Against this context, reviewing and shaping best practices against the pillage, commercial exploitation, illicit trafficking and unethical recovery of underwater archaeological objects was the focus of the first ever international meeting organized by INTERPOL and UNESCO dedicated solely to identifying and protecting underwater cultural heritage.
The agenda at the two-day (14 and 15 September) meeting included best practices in recording and sharing information related to stolen cultural goods and in recovering cultural artefacts from the illicit market.
In this respect, the conference was an important step in supporting the implementation of the 2001 UNESCO Convention, a key tool in the fight against cultural property crimes.

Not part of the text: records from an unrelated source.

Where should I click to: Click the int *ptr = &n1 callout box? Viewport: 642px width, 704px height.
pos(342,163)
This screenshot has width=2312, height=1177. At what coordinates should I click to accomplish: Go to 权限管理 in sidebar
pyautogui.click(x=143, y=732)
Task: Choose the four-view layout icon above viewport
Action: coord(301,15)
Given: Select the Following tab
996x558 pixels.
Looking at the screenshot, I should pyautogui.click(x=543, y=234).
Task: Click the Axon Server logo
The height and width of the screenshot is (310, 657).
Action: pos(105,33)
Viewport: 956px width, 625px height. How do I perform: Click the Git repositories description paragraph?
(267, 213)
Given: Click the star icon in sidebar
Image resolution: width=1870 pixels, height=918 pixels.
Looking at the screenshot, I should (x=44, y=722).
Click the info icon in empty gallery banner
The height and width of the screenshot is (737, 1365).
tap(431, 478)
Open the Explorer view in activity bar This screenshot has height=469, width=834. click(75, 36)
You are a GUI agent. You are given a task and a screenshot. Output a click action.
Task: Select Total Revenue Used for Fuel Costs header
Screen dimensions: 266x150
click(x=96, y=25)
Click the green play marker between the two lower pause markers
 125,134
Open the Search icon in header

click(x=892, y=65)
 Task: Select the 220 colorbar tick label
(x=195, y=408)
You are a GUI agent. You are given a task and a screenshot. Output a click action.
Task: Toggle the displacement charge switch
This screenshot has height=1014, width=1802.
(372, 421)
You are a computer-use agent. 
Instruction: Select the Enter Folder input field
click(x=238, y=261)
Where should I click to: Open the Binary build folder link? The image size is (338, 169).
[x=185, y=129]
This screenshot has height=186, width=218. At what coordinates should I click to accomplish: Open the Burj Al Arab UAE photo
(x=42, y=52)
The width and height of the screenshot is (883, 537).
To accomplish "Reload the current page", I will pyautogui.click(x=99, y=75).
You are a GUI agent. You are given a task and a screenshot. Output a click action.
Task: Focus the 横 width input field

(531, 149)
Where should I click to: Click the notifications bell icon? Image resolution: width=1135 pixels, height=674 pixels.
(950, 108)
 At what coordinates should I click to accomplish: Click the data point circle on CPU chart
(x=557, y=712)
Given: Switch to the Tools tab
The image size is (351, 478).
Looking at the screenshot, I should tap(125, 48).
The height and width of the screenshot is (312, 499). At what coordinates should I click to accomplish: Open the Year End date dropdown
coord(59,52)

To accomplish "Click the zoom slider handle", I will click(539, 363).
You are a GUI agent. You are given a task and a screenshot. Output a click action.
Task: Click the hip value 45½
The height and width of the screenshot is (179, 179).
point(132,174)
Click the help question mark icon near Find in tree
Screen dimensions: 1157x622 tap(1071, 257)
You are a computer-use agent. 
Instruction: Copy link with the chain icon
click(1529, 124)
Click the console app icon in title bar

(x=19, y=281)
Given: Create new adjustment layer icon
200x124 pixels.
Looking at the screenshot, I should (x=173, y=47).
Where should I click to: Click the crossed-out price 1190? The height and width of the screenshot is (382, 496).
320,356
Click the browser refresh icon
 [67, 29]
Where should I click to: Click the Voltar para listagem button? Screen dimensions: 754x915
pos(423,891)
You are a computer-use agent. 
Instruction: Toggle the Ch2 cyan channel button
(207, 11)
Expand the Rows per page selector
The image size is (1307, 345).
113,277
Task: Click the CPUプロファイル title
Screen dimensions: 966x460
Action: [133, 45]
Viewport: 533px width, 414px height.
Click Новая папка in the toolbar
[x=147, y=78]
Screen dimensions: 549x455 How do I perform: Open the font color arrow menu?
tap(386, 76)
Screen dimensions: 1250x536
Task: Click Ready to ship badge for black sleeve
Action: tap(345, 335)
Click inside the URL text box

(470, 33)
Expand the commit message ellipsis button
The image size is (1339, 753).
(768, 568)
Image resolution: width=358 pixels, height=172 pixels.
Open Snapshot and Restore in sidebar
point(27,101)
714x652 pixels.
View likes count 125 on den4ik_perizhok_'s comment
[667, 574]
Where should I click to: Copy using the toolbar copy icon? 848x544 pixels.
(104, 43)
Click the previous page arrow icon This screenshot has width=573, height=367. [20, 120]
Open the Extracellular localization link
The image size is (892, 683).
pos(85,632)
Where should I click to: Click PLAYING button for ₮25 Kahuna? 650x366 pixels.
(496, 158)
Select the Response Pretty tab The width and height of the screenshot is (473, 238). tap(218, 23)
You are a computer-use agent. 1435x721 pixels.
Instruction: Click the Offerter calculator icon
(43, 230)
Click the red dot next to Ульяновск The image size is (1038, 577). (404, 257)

The Convention, ratified by 58 countries, remains the only international legal instrument that can guarantee the protection of underwater cultural heritage in all waters and that can be used by special law enforcement units dedicated to the protection of underwater cultural heritage sites.
Under the auspices of INTERPOL and UNESCO, the meeting gathered more than 25 international experts from Cyprus, Democratic Republic of Congo, France, Ghana, Israel, Italy, Mexico, Romania, South Africa, Spain, the Netherlands, UK and Ukraine, as well as from CMAS (Confédération Mondiale des Activités Subaquatiques).